Tuesday, January 2, 2018

Stock Market Analysis … ETF Trading … Dow 30 Ranking

MARKET REPORT / ANALYSIS         
-Tuesday the S&P 500 was up about 0.8% to 2696.
-VIX was down about 12% to 9.77.
-The yield on the 10-year Treasury was little changed at 2.463%.
 
Utilities are underperforming the S&P 500 by an extreme amount – this is a negative sign, but it is not a great timing indicator since it could be months before we get a drop. The last time the spread was this negative it marked a top followed by a small drop.  The time before that (in Aug of 2016) there was a 5% drop. In Feb 2016 it marked a top followed by a 13% drop. In March of 2015 there was another signal equal to the one we see now and the markets were range bound for 6-months before an 11% correction took hold. So three of the four signals in recent years have been timely; in 2015 it was not. This indicator is not in my summary of 17-indicators, but perhaps it should be.
 
There are other topping indicators that are also stretched: The S&P 500 is 8.5% above its 200-day moving average. RSI and Bollinger Bands are also stretched. None of these three indicators are extreme enough to give sell signals - yet.
 
Today was statistically significant. That just means that the price-volume move up exceeded statistical parameters that I track. The stats show that about 60% of the time a statistically significant move up will be followed by a down day the next day.
 
My sum of 17 Indicators improved from +4 to +6. On a 10-day basis, values moved up again. A “+” number means that most indicators are bullish – perhaps too bullish. Volume picked up a little to about 75% of the norm for the month.
 
In the near term I am mildly bullish; longer term I am a bull, but I recommend caution with the Fed raising rates and shrinking its balance sheet. This party could end sometime in 2018; further, historically we are due for a correction in 2018 due to the Presidential election cycle.
 
TODAY’S RANKING OF  15 ETFs (Ranked Daily)
The top ranked ETF receives 100%. The rest are then ranked based on their momentum relative to the leading ETF.  While momentum isn’t stock performance per se, momentum is closely related to stock performance. For example, over the 4-months from Oct thru mid-February 2016, the number 1 ranked Financials (XLF) outperformed the S&P 500 by nearly 20%.
*For additional background on the ETF ranking system see NTSM Page at…
Energy (XLE) was #1. The markets are due for some reversion so perhaps I’ll get a better buying opportunity later.  I’ll wait before adding any positions. (I hold XLK, DVY and SPY. DVY is a dividend play. SPY is a good core holding.)
 
Under my system in 2017, Technology (XLK) was ranked in the top 3 Momentum Plays for 52% of all trading days in the year (if I counted correctly.) XLK is up 35% year to date. Its weighted Average PE is 23.7.
 
TODAY’S RANKING OF THE DOW 30 STOCKS (Ranked Daily)
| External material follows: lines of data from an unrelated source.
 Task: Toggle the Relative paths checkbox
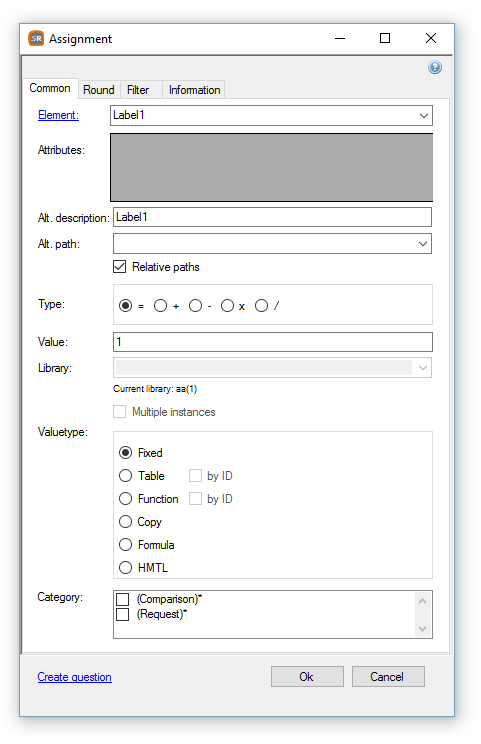[120, 267]
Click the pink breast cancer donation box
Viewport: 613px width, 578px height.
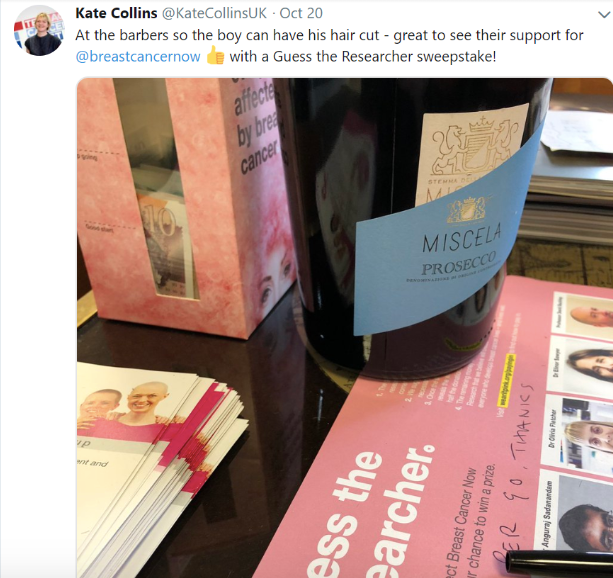tap(186, 207)
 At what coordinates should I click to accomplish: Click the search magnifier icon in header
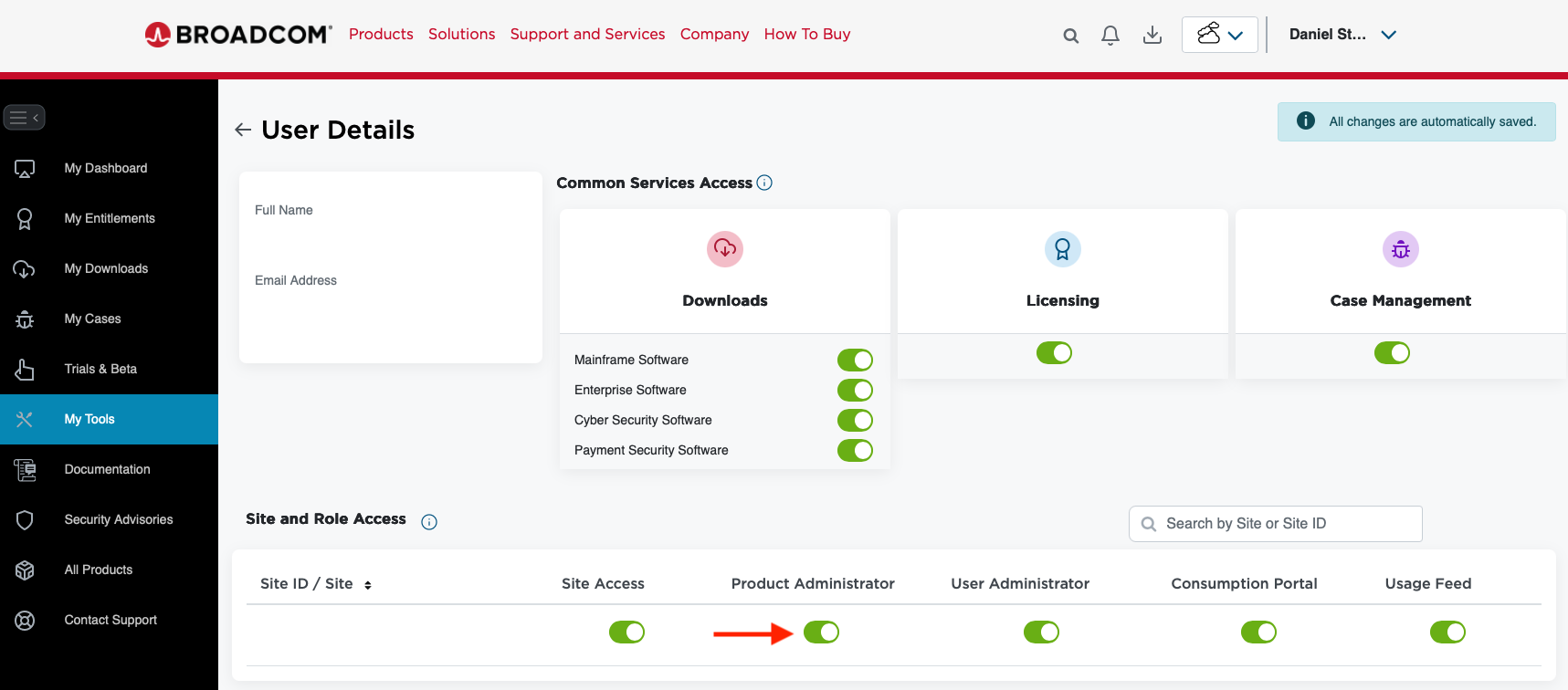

The top ranked stock receives 100%. The rest are then ranked based on their momentum relative to the leading stock. 
 
Caterpillar remained #1. (I hold Intel – I’m waiting for a better entry point before adding other positions.)
Avoid GE and Merck. Their 120-day moving averages are falling.
*I rank the Dow 30 similarly to the ETF ranking system. For more details, see NTSM Page at…
 
TUESDAY MARKET INTERNALS (NYSE DATA)
Market Internals remained Neutral on the market. (Market Internals are based on a package of internals and all must be positive to create a positive indication.
Market Internals are a decent trend-following analysis of current market action, but should not be used alone for short term trading. They are usually right, but they are often late.  They are most useful when they diverge from the Index.  In 2014, using these internals alone would have made a 9% return vs. 13% for the S&P 500 (in on Positive, out on Negative – no shorting). 
 
LONG TERM INDICATOR                                                        
Tuesday, Price indicator was positive; Sentiment was negative; Volume & VIX indicators were neutral.  With VIX recently below 10 for a couple of days in May, June, July, August, September, October, November and December, VIX may be prone to incorrect signals. Usually, a rising VIX is a bad market sign; now it may move up, but that might just signal normalization of VIX, i.e., VIX and the Index may both rise. As an indicator, VIX is out of the picture for a while. VIX below 10 last occurred about 4-months before the year 2007 crash and also several months before the 2001 crash.
MY INVESTED STOCK POSITION:
TSP (RETIREMENT ACCOUNT – GOV EMPLOYEES) ALLOCATION
I increased stock allocation to 50% stocks in the S&P 500 Index fund (C-Fund) 24 March 2017 in my long-term accounts, based on short-term indicators. The remainder is 50% G-Fund (Government securities). This is a conservative retiree allocation, but I consider it fully invested for my situation.